-- What to produce --
Present every line of the material below as a Markdown table with two columns, Row and Line, giving each row a number and leaving out blank lines.

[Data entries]
-*-

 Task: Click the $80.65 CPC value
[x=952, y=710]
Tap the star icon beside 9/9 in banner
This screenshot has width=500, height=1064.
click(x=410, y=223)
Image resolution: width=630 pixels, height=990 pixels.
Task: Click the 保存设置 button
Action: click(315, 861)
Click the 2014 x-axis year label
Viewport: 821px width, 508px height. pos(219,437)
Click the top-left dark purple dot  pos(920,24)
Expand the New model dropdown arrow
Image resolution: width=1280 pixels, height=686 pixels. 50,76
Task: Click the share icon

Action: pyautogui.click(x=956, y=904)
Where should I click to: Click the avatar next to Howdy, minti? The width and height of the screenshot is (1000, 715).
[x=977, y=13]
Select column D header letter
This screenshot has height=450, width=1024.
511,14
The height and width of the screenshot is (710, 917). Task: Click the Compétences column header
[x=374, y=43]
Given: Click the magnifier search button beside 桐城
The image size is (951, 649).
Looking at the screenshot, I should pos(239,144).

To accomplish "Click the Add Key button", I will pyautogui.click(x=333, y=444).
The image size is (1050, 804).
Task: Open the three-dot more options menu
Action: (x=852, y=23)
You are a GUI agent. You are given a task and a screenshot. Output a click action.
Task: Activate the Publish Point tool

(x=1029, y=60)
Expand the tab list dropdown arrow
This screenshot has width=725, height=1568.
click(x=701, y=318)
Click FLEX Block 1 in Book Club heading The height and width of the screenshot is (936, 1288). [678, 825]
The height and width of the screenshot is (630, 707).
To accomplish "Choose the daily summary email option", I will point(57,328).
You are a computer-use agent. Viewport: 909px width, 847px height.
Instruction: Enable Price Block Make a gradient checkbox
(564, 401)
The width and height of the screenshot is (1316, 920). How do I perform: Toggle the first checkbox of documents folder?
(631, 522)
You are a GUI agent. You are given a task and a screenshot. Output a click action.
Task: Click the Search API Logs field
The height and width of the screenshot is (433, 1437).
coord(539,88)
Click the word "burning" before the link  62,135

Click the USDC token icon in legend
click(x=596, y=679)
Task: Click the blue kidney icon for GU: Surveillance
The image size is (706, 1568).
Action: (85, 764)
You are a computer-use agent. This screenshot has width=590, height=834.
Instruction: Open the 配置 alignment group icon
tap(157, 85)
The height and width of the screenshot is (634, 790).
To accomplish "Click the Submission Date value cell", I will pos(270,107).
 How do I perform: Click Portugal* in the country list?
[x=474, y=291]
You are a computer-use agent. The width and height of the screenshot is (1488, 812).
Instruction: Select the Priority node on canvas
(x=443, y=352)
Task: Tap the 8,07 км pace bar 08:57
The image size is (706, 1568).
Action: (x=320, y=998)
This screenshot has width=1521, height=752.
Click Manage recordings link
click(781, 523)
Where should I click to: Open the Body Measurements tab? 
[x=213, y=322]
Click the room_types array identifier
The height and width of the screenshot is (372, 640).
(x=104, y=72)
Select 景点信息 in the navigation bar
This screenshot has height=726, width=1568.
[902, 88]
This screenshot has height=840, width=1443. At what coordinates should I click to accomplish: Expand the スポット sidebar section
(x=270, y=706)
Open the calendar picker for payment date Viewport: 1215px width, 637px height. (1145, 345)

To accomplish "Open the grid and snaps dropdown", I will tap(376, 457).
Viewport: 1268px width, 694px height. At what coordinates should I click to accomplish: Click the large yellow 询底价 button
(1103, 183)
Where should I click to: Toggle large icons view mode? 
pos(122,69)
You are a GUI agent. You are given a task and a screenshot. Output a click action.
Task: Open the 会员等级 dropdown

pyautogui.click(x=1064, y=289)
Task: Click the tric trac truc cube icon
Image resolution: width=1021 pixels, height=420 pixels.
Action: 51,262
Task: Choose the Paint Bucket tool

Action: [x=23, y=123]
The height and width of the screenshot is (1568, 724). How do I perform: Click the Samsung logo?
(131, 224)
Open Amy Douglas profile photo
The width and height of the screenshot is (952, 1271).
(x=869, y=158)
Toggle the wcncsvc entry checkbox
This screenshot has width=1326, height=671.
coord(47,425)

-*-

-- Result below --
| Row | Line |
|---|---|
| 1 |  Task: Click the $80.65 CPC value |
| 2 | [x=952, y=710] |
| 3 | Tap the star icon beside 9/9 in banner |
| 4 | This screenshot has width=500, height=1064. |
| 5 | click(x=410, y=223) |
| 6 | Image resolution: width=630 pixels, height=990 pixels. |
| 7 | Task: Click the 保存设置 button |
| 8 | Action: click(315, 861) |
| 9 | Click the 2014 x-axis year label |
| 10 | Viewport: 821px width, 508px height. pos(219,437) |
| 11 | Click the top-left dark purple dot  pos(920,24) |
| 12 | Expand the New model dropdown arrow |
| 13 | Image resolution: width=1280 pixels, height=686 pixels. 50,76 |
| 14 | Task: Click the share icon |
| 15 | Action: pyautogui.click(x=956, y=904) |
| 16 | Where should I click to: Click the avatar next to Howdy, minti? The width and height of the screenshot is (1000, 715). |
| 17 | [x=977, y=13] |
| 18 | Select column D header letter |
| 19 | This screenshot has height=450, width=1024. |
| 20 | 511,14 |
| 21 | The height and width of the screenshot is (710, 917). Task: Click the Compétences column header |
| 22 | [x=374, y=43] |
| 23 | Given: Click the magnifier search button beside 桐城 |
| 24 | The image size is (951, 649). |
| 25 | Looking at the screenshot, I should pos(239,144). |
| 26 | To accomplish "Click the Add Key button", I will pyautogui.click(x=333, y=444). |
| 27 | The image size is (1050, 804). |
| 28 | Task: Open the three-dot more options menu |
| 29 | Action: (x=852, y=23) |
| 30 | You are a GUI agent. You are given a task and a screenshot. Output a click action. |
| 31 | Task: Activate the Publish Point tool |
| 32 | (x=1029, y=60) |
| 33 | Expand the tab list dropdown arrow |
| 34 | This screenshot has width=725, height=1568. |
| 35 | click(x=701, y=318) |
| 36 | Click FLEX Block 1 in Book Club heading The height and width of the screenshot is (936, 1288). [678, 825] |
| 37 | The height and width of the screenshot is (630, 707). |
| 38 | To accomplish "Choose the daily summary email option", I will point(57,328). |
| 39 | You are a computer-use agent. Viewport: 909px width, 847px height. |
| 40 | Instruction: Enable Price Block Make a gradient checkbox |
| 41 | (564, 401) |
| 42 | The width and height of the screenshot is (1316, 920). How do I perform: Toggle the first checkbox of documents folder? |
| 43 | (631, 522) |
| 44 | You are a GUI agent. You are given a task and a screenshot. Output a click action. |
| 45 | Task: Click the Search API Logs field |
| 46 | The height and width of the screenshot is (433, 1437). |
| 47 | coord(539,88) |
| 48 | Click the word "burning" before the link  62,135 |
| 49 | Click the USDC token icon in legend |
| 50 | click(x=596, y=679) |
| 51 | Task: Click the blue kidney icon for GU: Surveillance |
| 52 | The image size is (706, 1568). |
| 53 | Action: (85, 764) |
| 54 | You are a computer-use agent. This screenshot has width=590, height=834. |
| 55 | Instruction: Open the 配置 alignment group icon |
| 56 | tap(157, 85) |
| 57 | The height and width of the screenshot is (634, 790). |
| 58 | To accomplish "Click the Submission Date value cell", I will pos(270,107). |
| 59 |  How do I perform: Click Portugal* in the country list? |
| 60 | [x=474, y=291] |
| 61 | You are a computer-use agent. The width and height of the screenshot is (1488, 812). |
| 62 | Instruction: Select the Priority node on canvas |
| 63 | (x=443, y=352) |
| 64 | Task: Tap the 8,07 км pace bar 08:57 |
| 65 | The image size is (706, 1568). |
| 66 | Action: (x=320, y=998) |
| 67 | This screenshot has width=1521, height=752. |
| 68 | Click Manage recordings link |
| 69 | click(781, 523) |
| 70 | Where should I click to: Open the Body Measurements tab?  |
| 71 | [x=213, y=322] |
| 72 | Click the room_types array identifier |
| 73 | The height and width of the screenshot is (372, 640). |
| 74 | (x=104, y=72) |
| 75 | Select 景点信息 in the navigation bar |
| 76 | This screenshot has height=726, width=1568. |
| 77 | [902, 88] |
| 78 | This screenshot has height=840, width=1443. At what coordinates should I click to accomplish: Expand the スポット sidebar section |
| 79 | (x=270, y=706) |
| 80 | Open the calendar picker for payment date Viewport: 1215px width, 637px height. (1145, 345) |
| 81 | To accomplish "Open the grid and snaps dropdown", I will tap(376, 457). |
| 82 | Viewport: 1268px width, 694px height. At what coordinates should I click to accomplish: Click the large yellow 询底价 button |
| 83 | (1103, 183) |
| 84 | Where should I click to: Toggle large icons view mode?  |
| 85 | pos(122,69) |
| 86 | You are a GUI agent. You are given a task and a screenshot. Output a click action. |
| 87 | Task: Open the 会员等级 dropdown |
| 88 | pyautogui.click(x=1064, y=289) |
| 89 | Task: Click the tric trac truc cube icon |
| 90 | Image resolution: width=1021 pixels, height=420 pixels. |
| 91 | Action: 51,262 |
| 92 | Task: Choose the Paint Bucket tool |
| 93 | Action: [x=23, y=123] |
| 94 | The height and width of the screenshot is (1568, 724). How do I perform: Click the Samsung logo? |
| 95 | (131, 224) |
| 96 | Open Amy Douglas profile photo |
| 97 | The width and height of the screenshot is (952, 1271). |
| 98 | (x=869, y=158) |
| 99 | Toggle the wcncsvc entry checkbox |
| 100 | This screenshot has width=1326, height=671. |
| 101 | coord(47,425) |